• RECORDS TO PROCESS

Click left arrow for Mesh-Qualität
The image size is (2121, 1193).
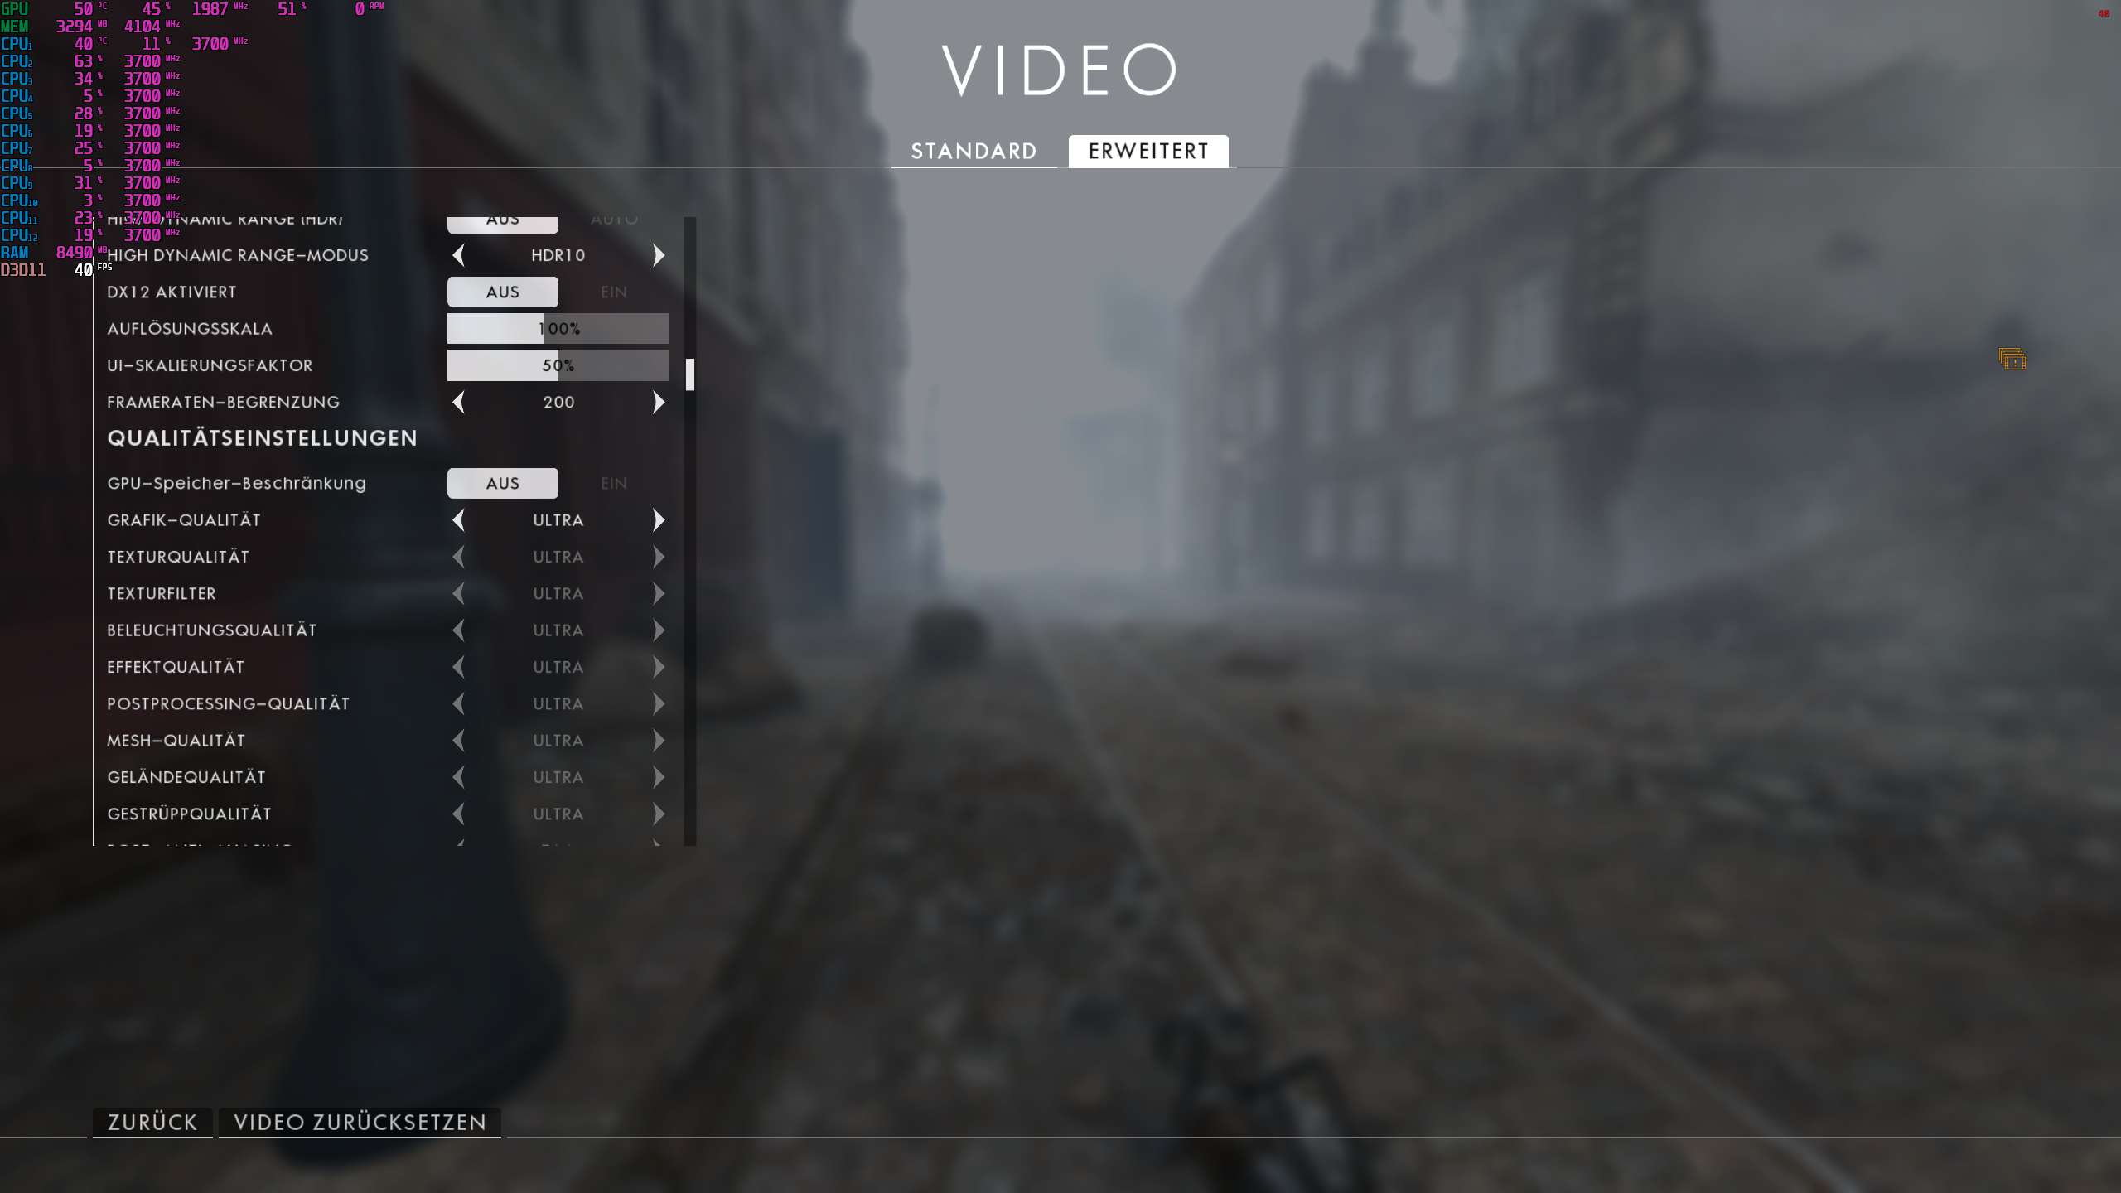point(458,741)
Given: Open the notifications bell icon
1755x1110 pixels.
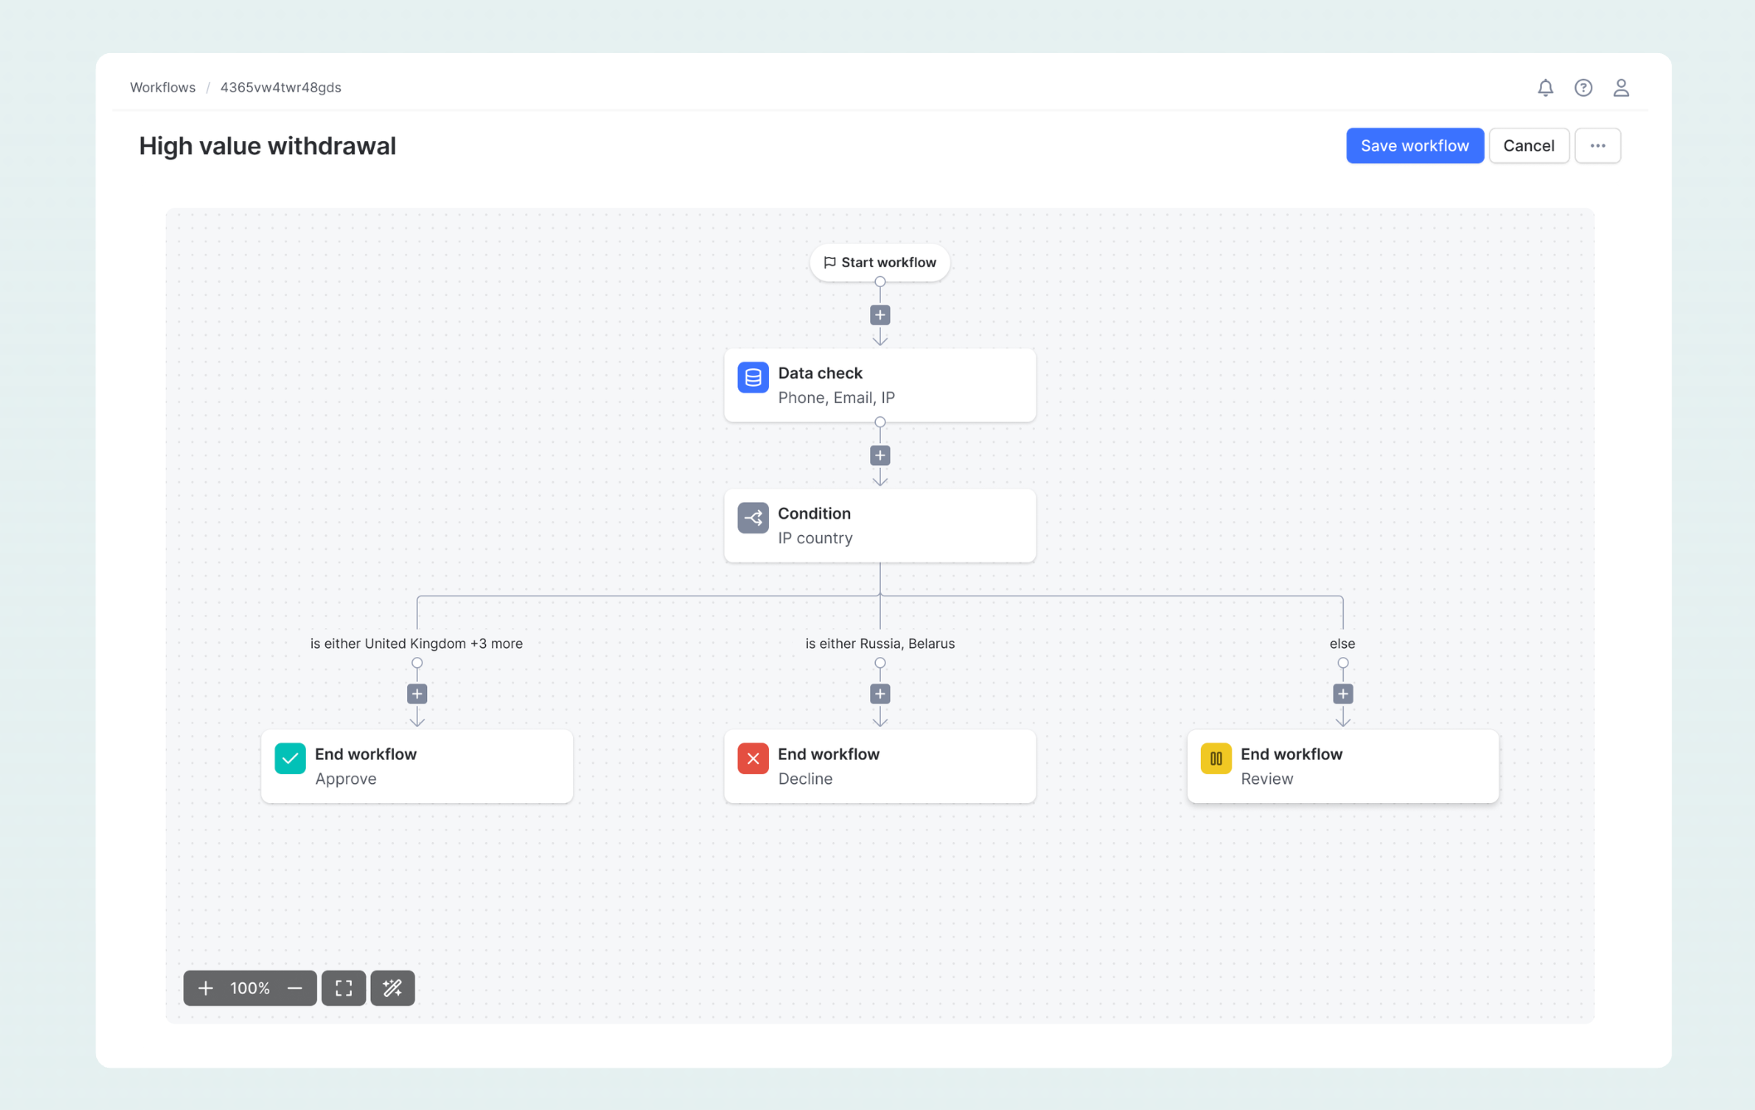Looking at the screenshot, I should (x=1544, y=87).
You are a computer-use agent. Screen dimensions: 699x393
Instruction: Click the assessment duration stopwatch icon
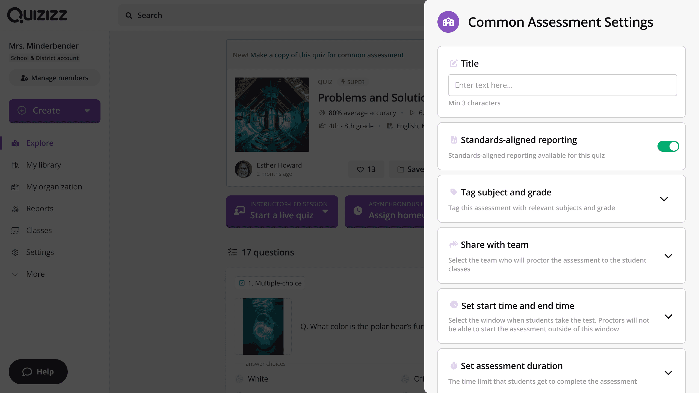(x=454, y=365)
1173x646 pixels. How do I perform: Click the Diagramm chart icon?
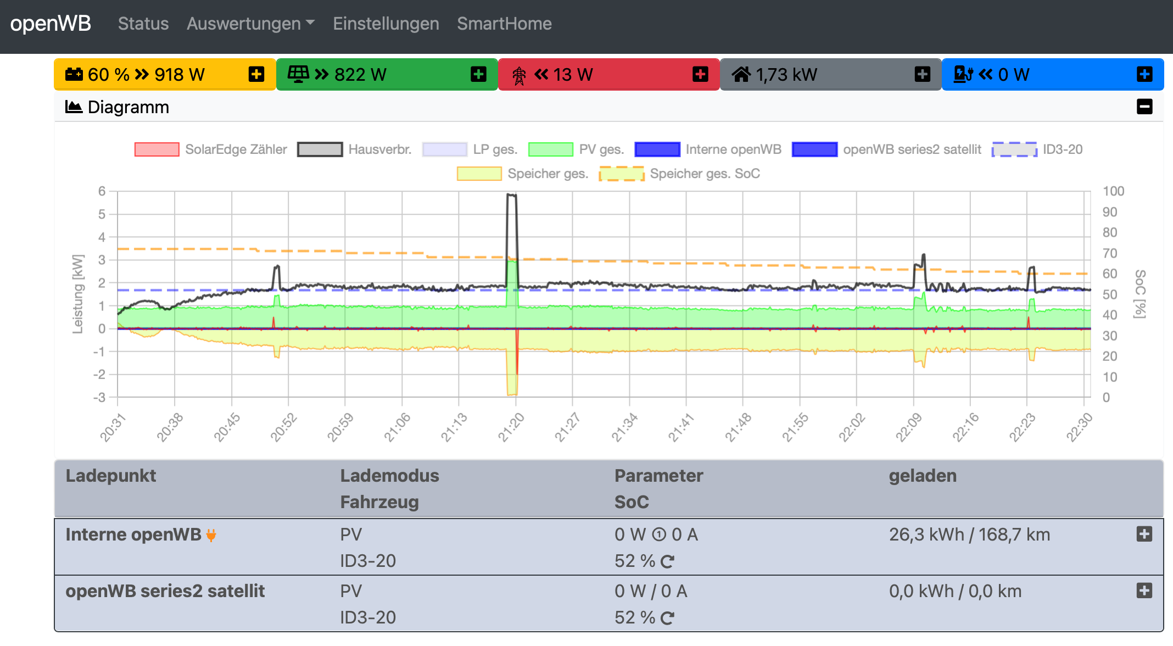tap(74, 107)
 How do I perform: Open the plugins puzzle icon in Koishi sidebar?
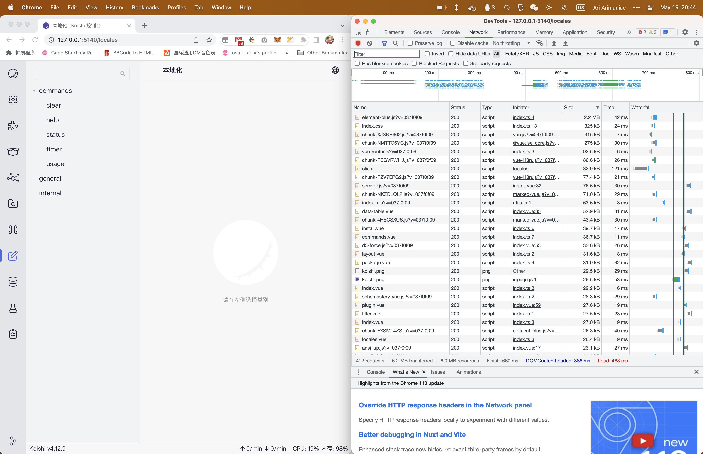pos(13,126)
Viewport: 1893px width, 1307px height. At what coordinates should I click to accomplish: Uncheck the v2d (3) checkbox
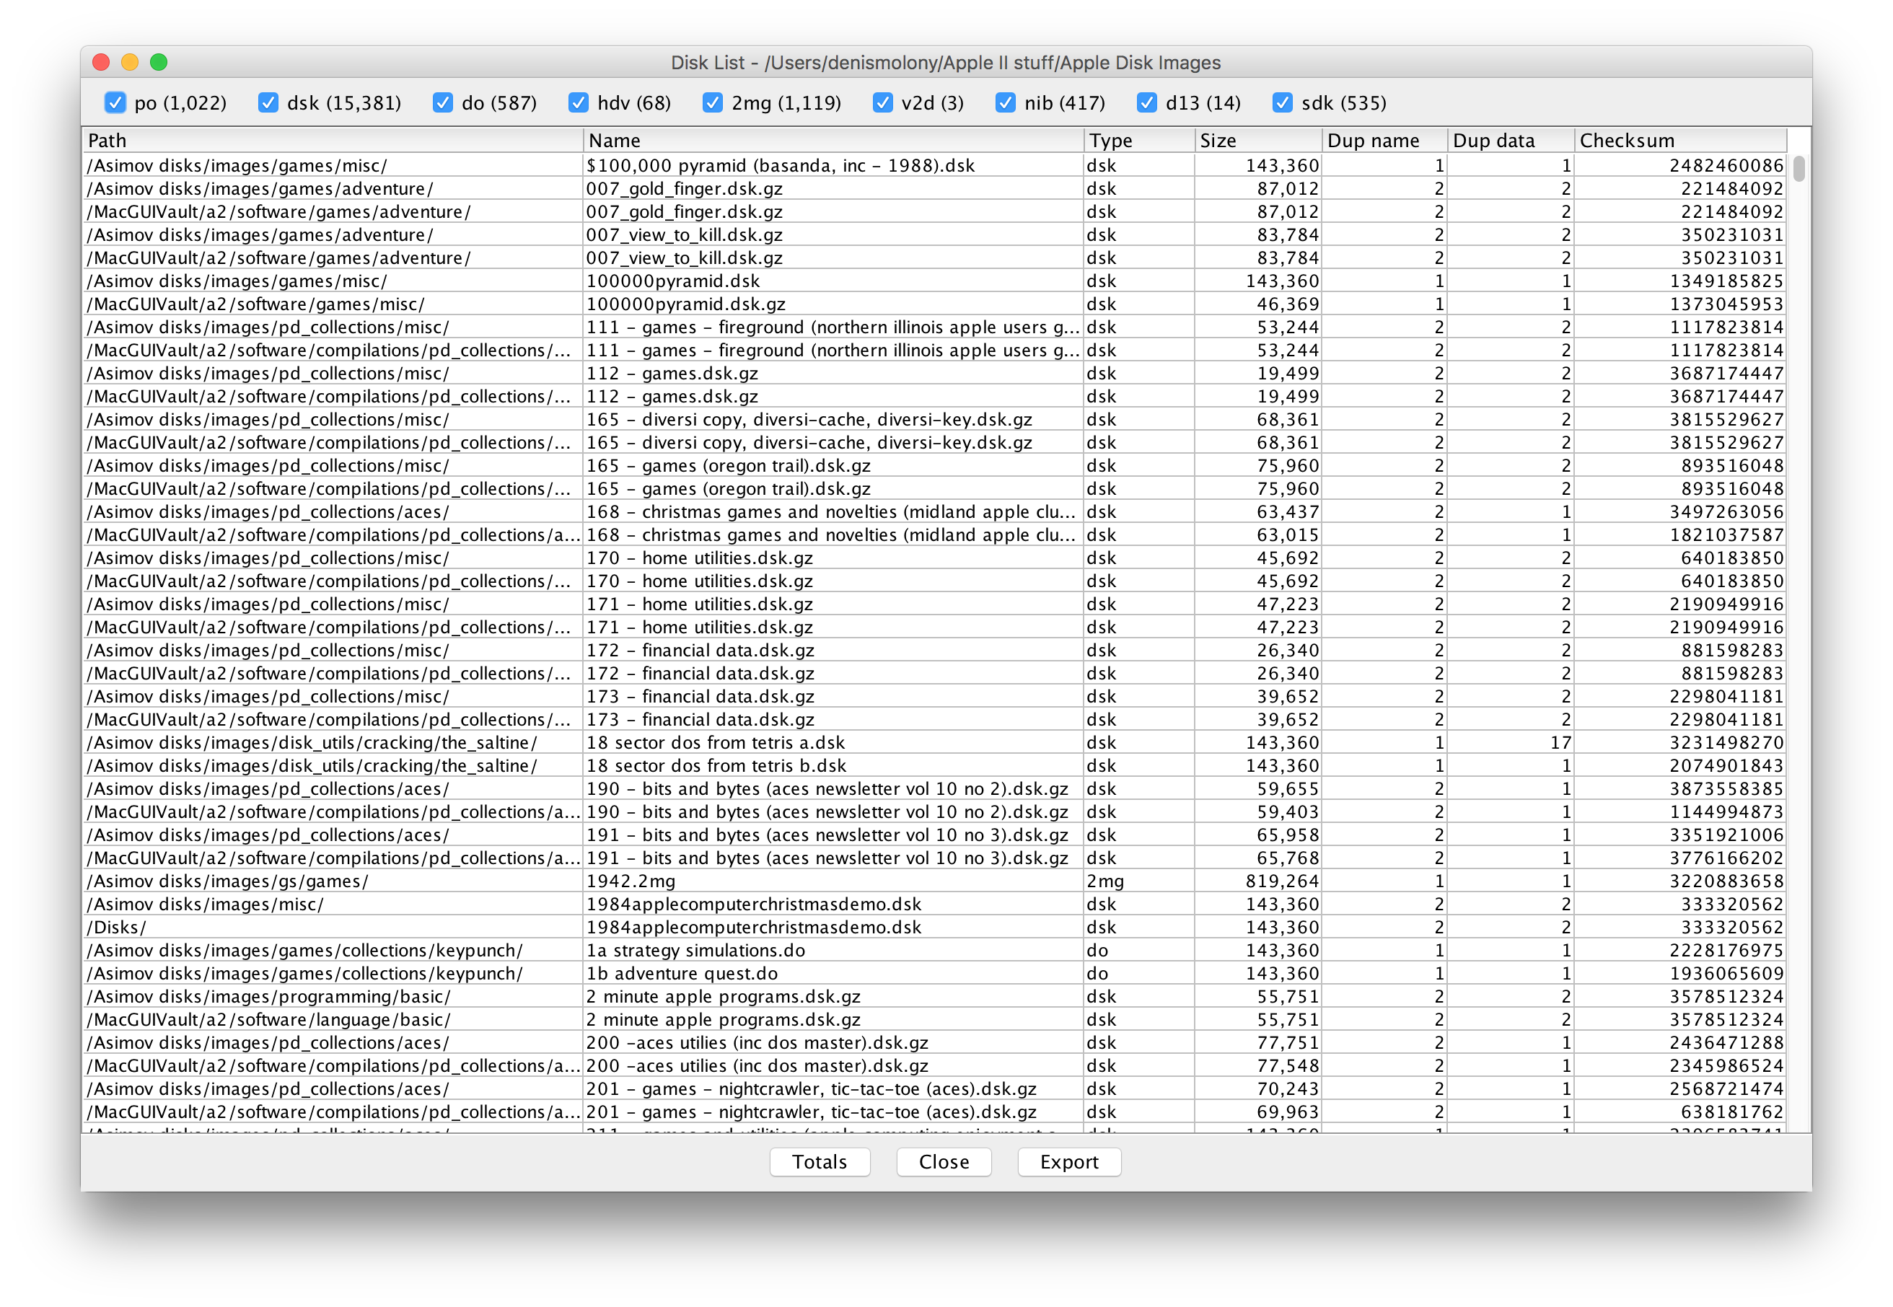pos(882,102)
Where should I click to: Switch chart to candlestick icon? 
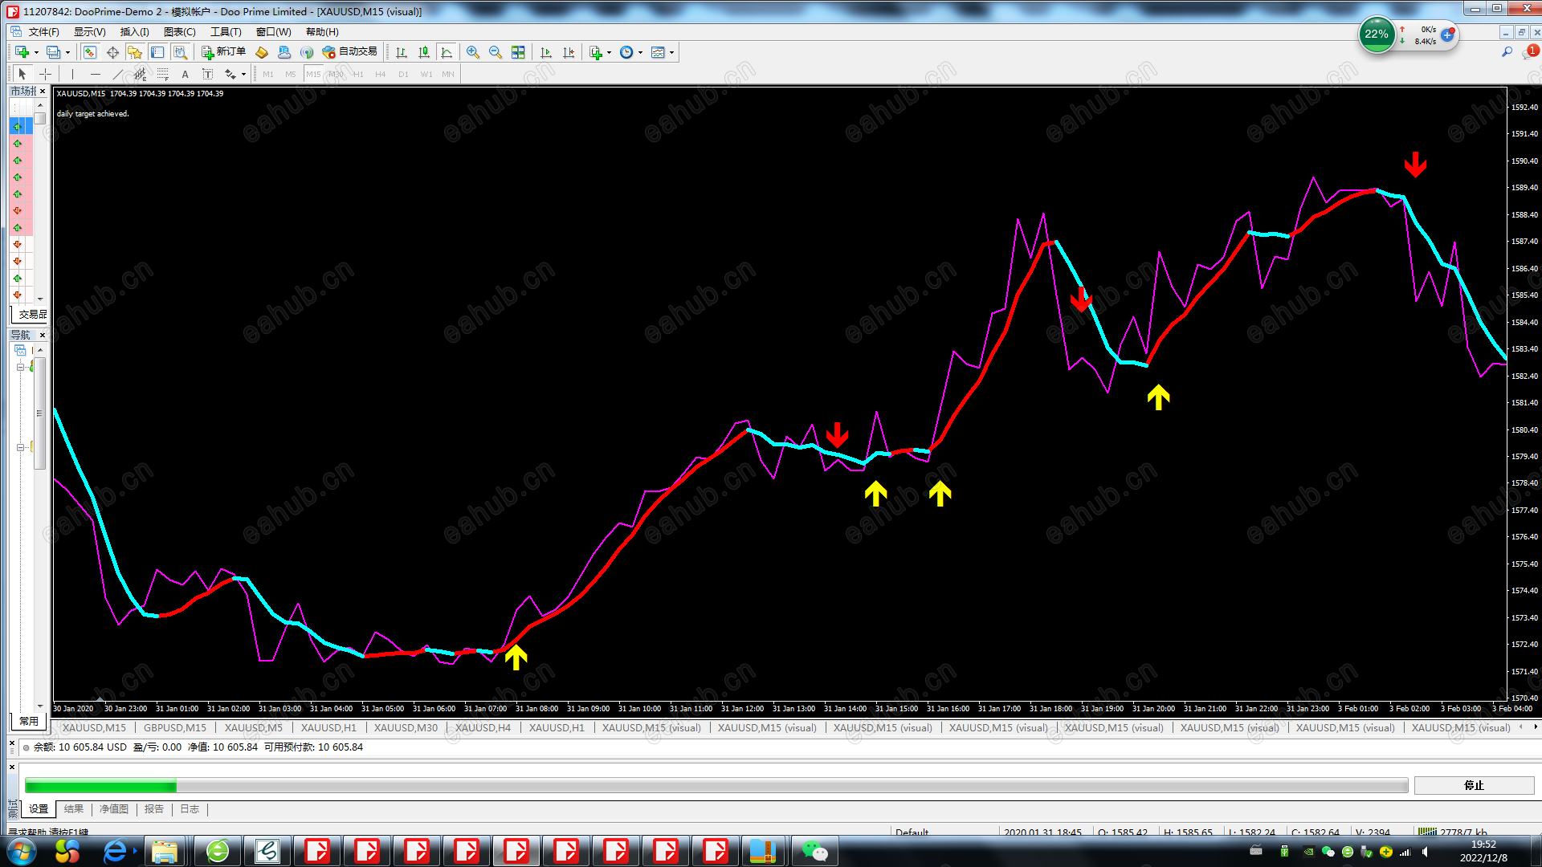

• INSTRUCTIONS FOR THE TASK
Reproduce only the lines between the line with "1755x1110 pixels." and the final line of the records, both included, so that the copy matches them exactly and contains no pictures.

• SOLUTION FOR THIS PROBLEM
1755x1110 pixels.
Looking at the screenshot, I should (x=1544, y=87).
You are a computer-use agent. Screen dimensions: 699x393
Instruction: Click the assessment duration stopwatch icon
(x=454, y=365)
1173x646 pixels. How do I perform: Click the Diagramm chart icon?
tap(74, 107)
 How do I perform: Open the plugins puzzle icon in Koishi sidebar?
pos(13,126)
Viewport: 1893px width, 1307px height. At what coordinates should I click to accomplish: Uncheck the v2d (3) checkbox
pos(882,102)
Where should I click to: Switch chart to candlestick icon? 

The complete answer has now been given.